Ich bin der größte Depp.

Sieb­zehn Minuten später steht es 1:8. Meine Mann­schaft, nein, ich, ich ganz alleine habe mir von meinen alten Kol­legen sieben Gegen­tore in 15 Minuten ein­schenken lassen (Wer es nicht glaubt – hier gibt’s den Beweis). Erst das 1:2 – ok, habe ich gedacht, hin­nehmbar, nur ein wei­terer Stol­per­stein auf dem Weg ins Glück. Dann nach (eigenem) Anstoß – ob der aus uner­find­li­chen Gründen schlag­artig durch­ge­weichten Knie meiner Mann­schaft – das 1:3. Und Schlag auf Schlag, Schuss auf Schuss haben Sie mir das Herz aus der Brust gerissen und sind darauf her­um­ge­tram­pelt, nur um es in irgend­eine ran­zige Ecke zu feuern. Beim Stand von 1:4, sie haben grade drei Tore in vier Minuten geschossen, losen sie als letztes Sai­son­ziel die 100-Tore-Marke aus. Sind ja nur noch drei. Beim 1:7, also drei Tore und zehn Minuten später, haben sie es erreicht. Und mich end­gültig ent­wür­digt.

Nach dem Spiel trinken wir zusammen ein Bier. Sie erzählen mir von ihren zwei Kin­dern und der gemein­samen Woh­nung in Lank­witz. Es scheint ihnen prächtig zu gehen. Ich mag nichts von mir erzählen, son­dern halte lieber die Klappe und fahre dann wieder in die Innen­stadt. Nicht ange­knackst. Nein, durch­ge­knackst. 

Als ich später mit Freunden das erste Grup­pen­spiel der Deut­schen gegen die Ukraine schaue, denke ich beim Tor von Schwein­steiger: Guck mal einer an.“ Der Mann ist auch – genau wie du – durchs Feuer gegangen, hat dahoam den wich­tigsten Elfer seines Lebens ver­geigt und wurde dann trotzdem noch Welt­meister. Und jetzt sprintet dieses alte Schlacht­ross immer noch nach vorne und schiebt den Ball ein. Ich beschließe, mir ein Bei­spiel an Schwein­steiger zu nehmen. Ich würde wieder auf­stehen. Come back stronger.

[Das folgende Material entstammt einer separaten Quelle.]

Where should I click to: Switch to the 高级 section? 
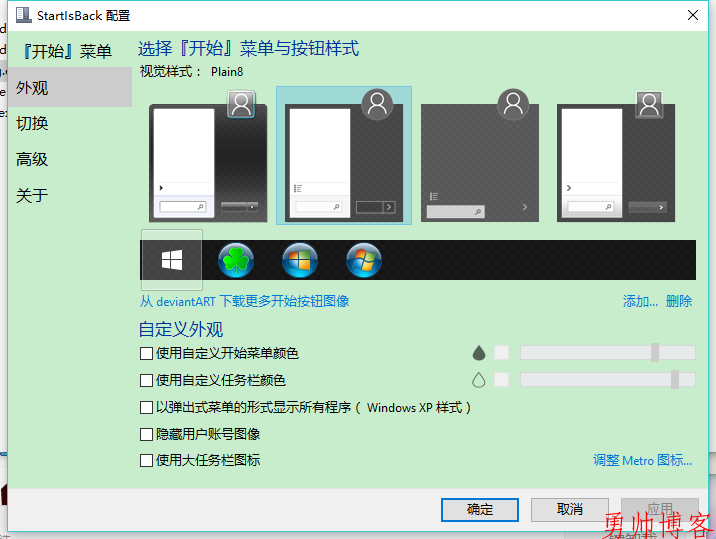(32, 159)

Zwei Wochen später jagt Schweini den nächsten Elfer ins Nichts, seine Truppe würgt sich trotzdem ins Halb­fi­nale. Ein Spiel später köpft er den Ball mit der Hand im Straf­raum und ver­schuldet den spiel­ent­schei­denden Elf­meter. Deutsch­land ist raus, Schwein­steiger auch. Ich beschließe, nie wieder gegen Mari­en­dorf zu spielen.